Date of Award

5-2022

Document Type

Dissertation

Degree Name

Doctor of Philosophy (PhD)

Department

Rhetorics, Communication, and Information Design

Committee Chair/Advisor

David Blakesley

Committee Member

Clare Mullaney

Committee Member

Erin Ash

Committee Member

Beth Haller

Abstract

Brands, advertising agencies and other partners collaborate through curated phases to create marketing and advertisements, but within this process, how does the creative brief shape disability inclusion or exclusion? By moving the conversation from interpreting disability representation in an advertisement or finished marketing piece, to analyzing disability at the onset of the creative process, these insights present a critical contribution to scholarship on disability, marketing and consumer culture. Framed within crip theory, the research investigates how disability identity is—or is not—manifest in a creative brief within the creative process.

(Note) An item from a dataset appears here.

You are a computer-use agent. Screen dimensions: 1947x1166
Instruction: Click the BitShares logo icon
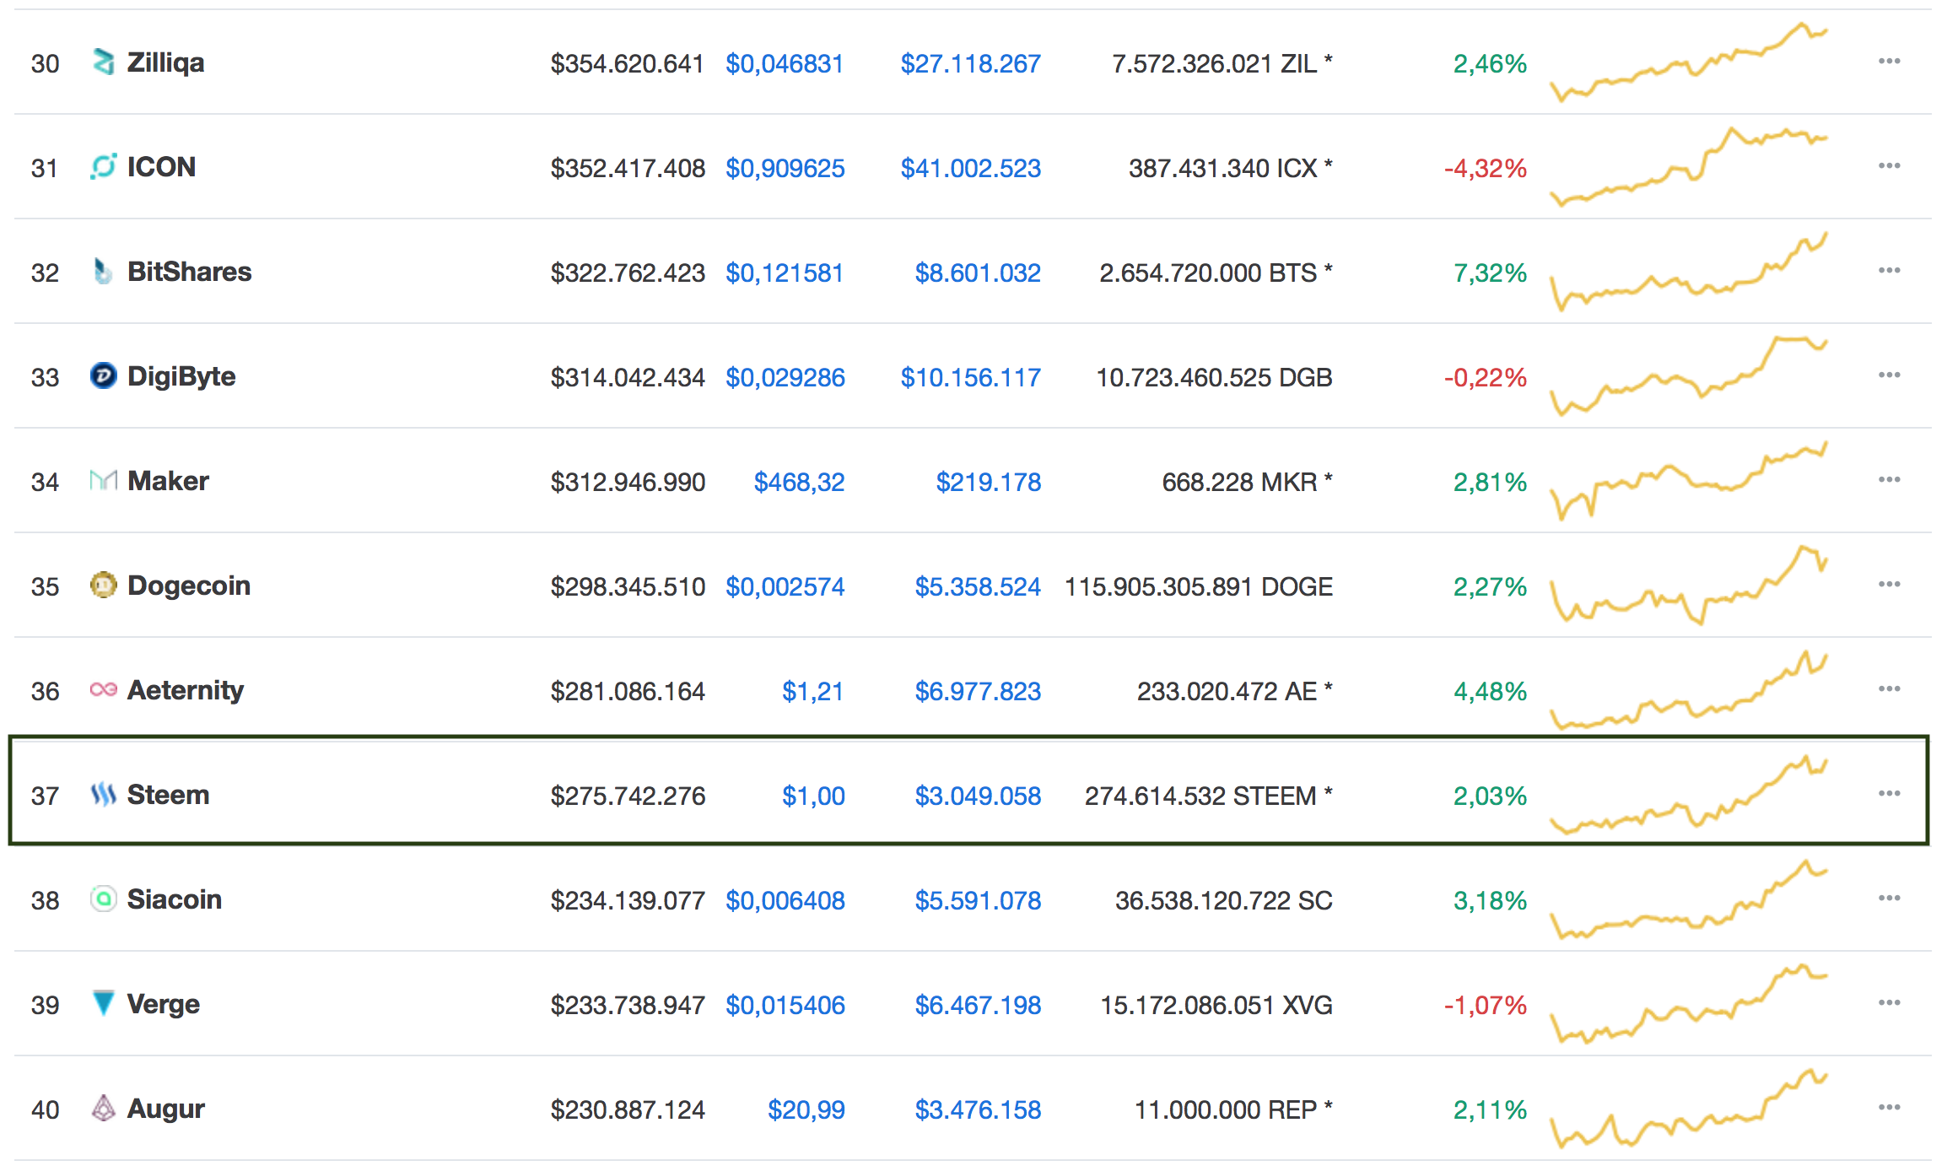(103, 271)
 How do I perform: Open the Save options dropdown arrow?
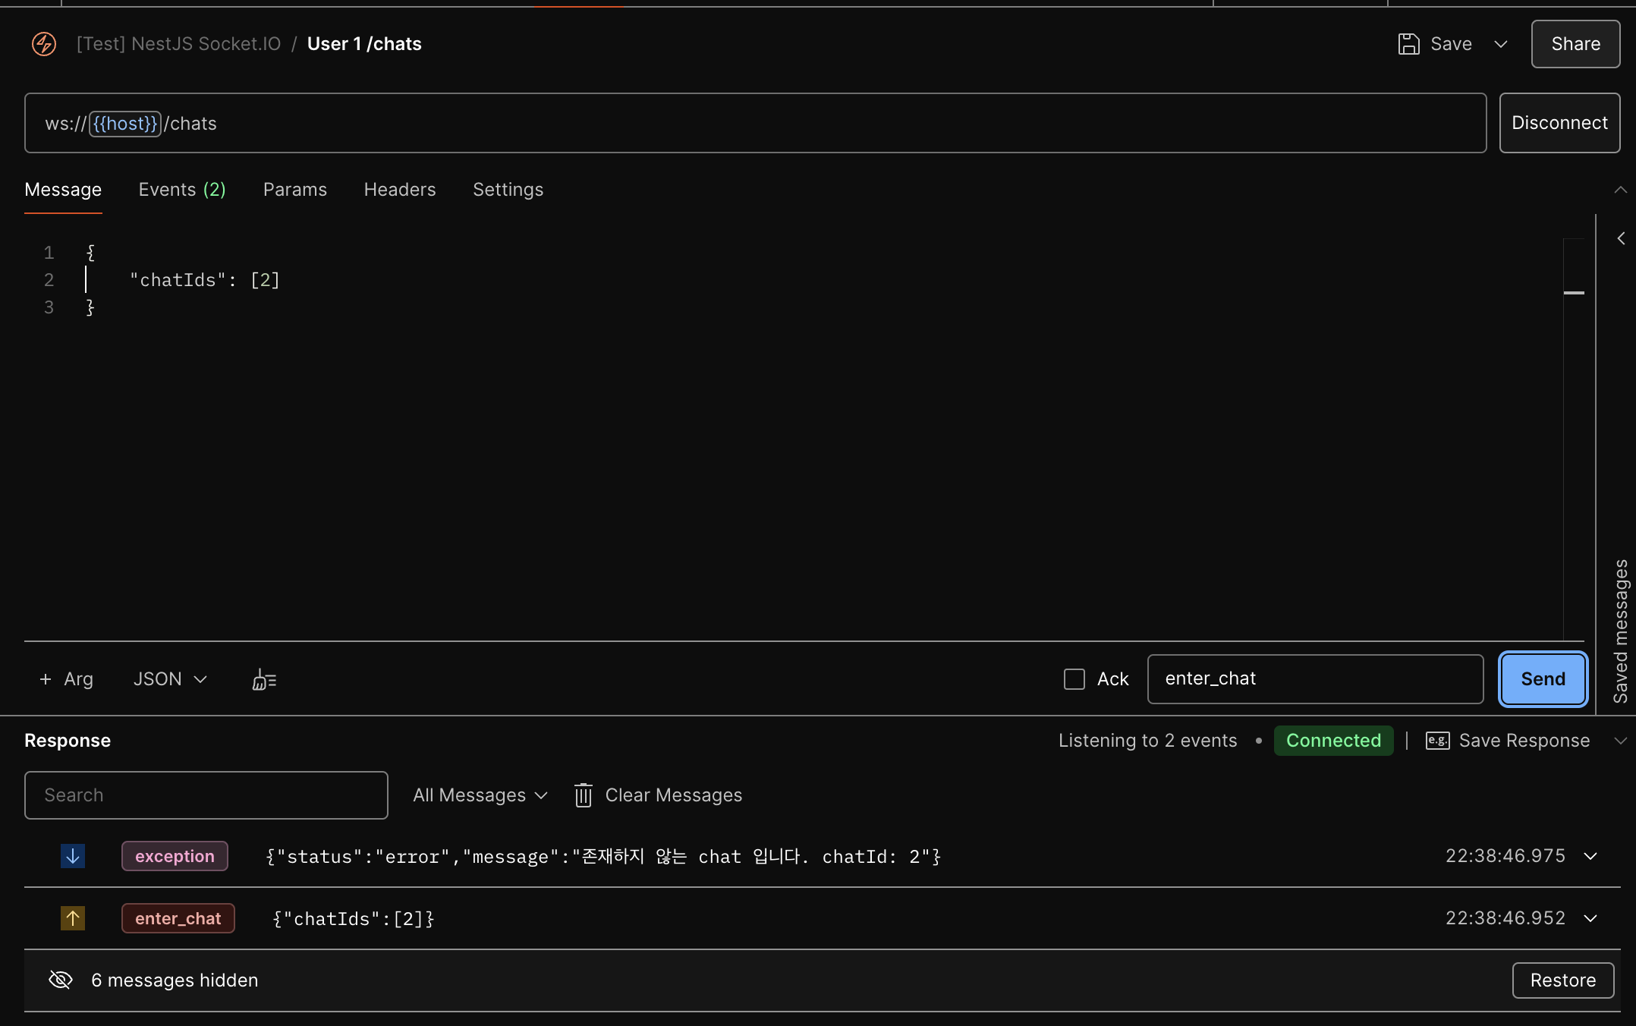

Much of marketing, advertising and disability studies scholarship centers on finished creative such as ‘the experimental and issues approach that evaluate[s] the impact of advertisements featuring physically-disabled persons on perceptions, feelings, and behavior of non-disabled audiences” (Panol, McBride). However, minimal scholarship has focused on the building blocks leading towards the final creative deliverable. There is a limited understanding of the theories, process and praxis that leads to the portrayal, representation and ontology of disability inclusion in the creative campaigns. Building on the idea of the creative brief as a key document to align and foster creative concepts, this chapter explores the embodiment of disability within the brief and its connections in the creative process.